### Data records:
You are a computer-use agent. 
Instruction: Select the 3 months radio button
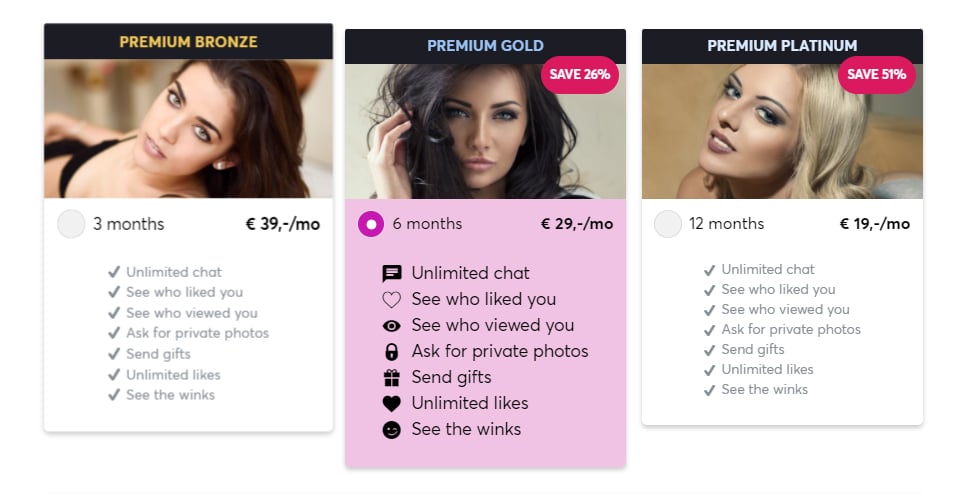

==

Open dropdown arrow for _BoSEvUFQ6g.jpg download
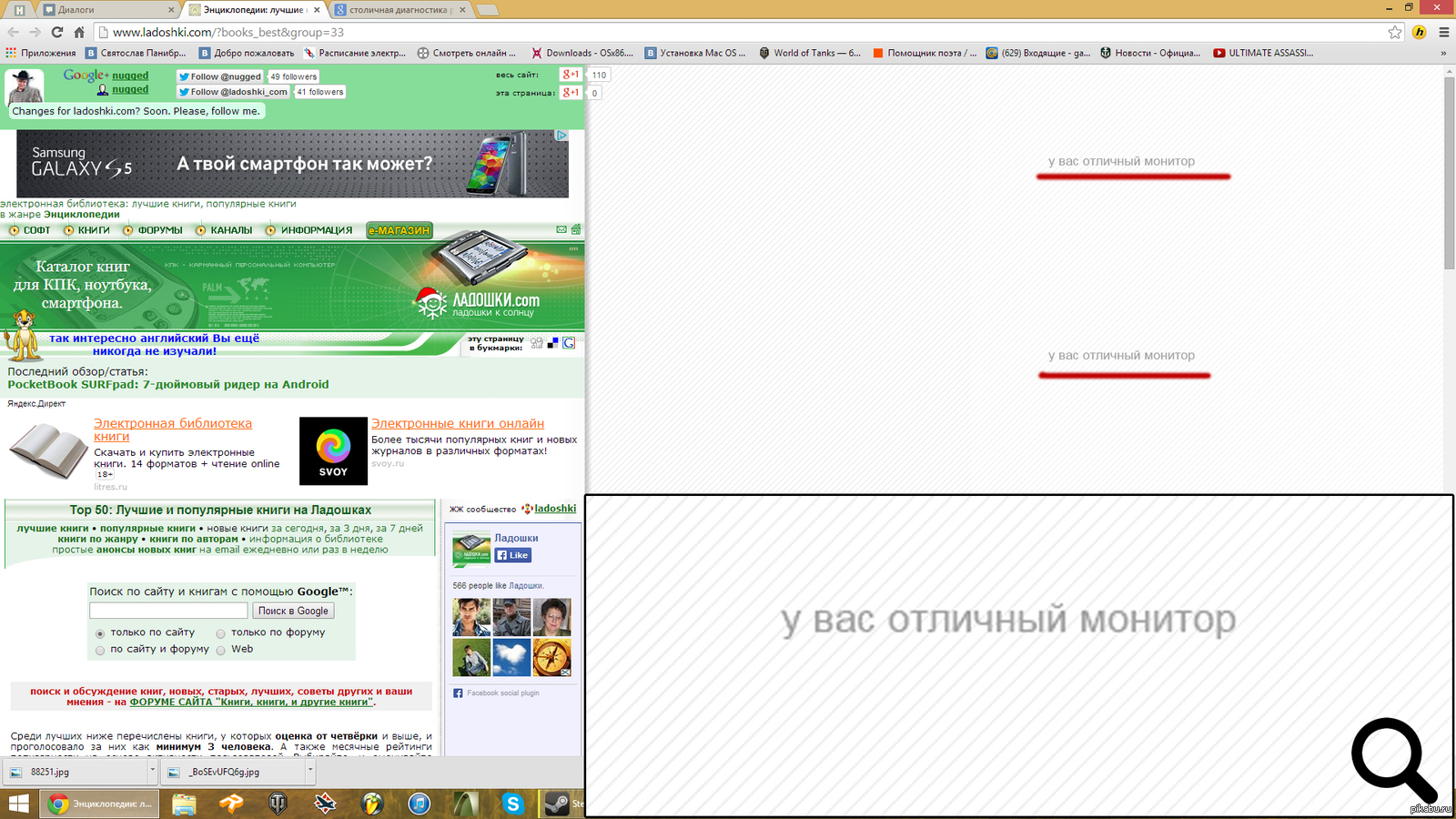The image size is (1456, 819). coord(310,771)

==

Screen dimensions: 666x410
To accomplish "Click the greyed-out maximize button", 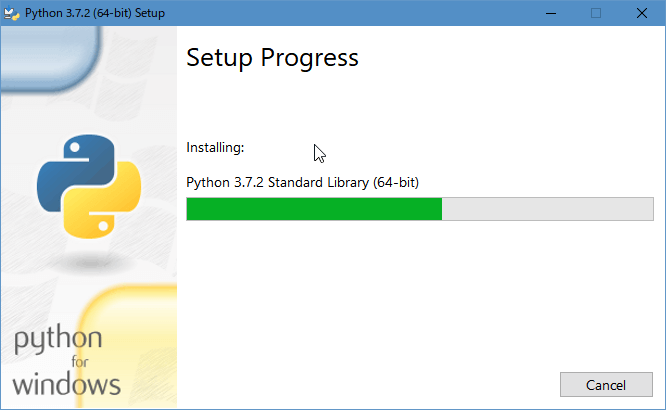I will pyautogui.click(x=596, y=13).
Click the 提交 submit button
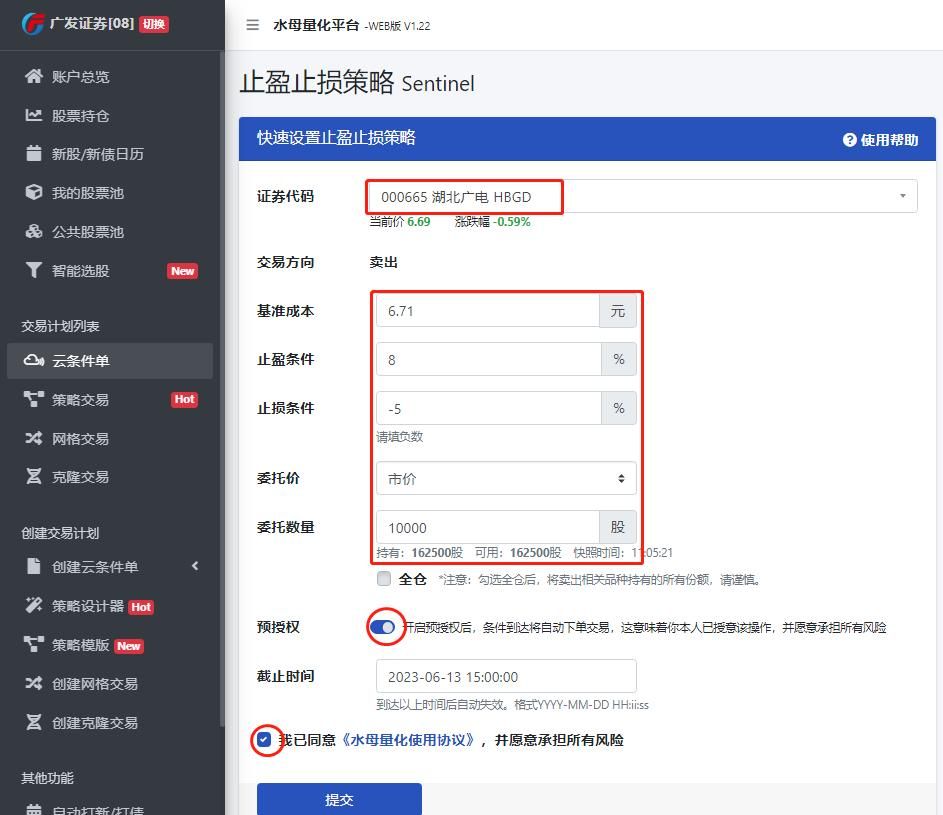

### Task requirements:
Arrange the entries from the line containing "You are a computer-use agent." through the line containing "Instruction: Select the 3 months radio button" as a numbered list, leaving out any blank lines.

### Solution below:
1. You are a computer-use agent. 
2. Instruction: Select the 3 months radio button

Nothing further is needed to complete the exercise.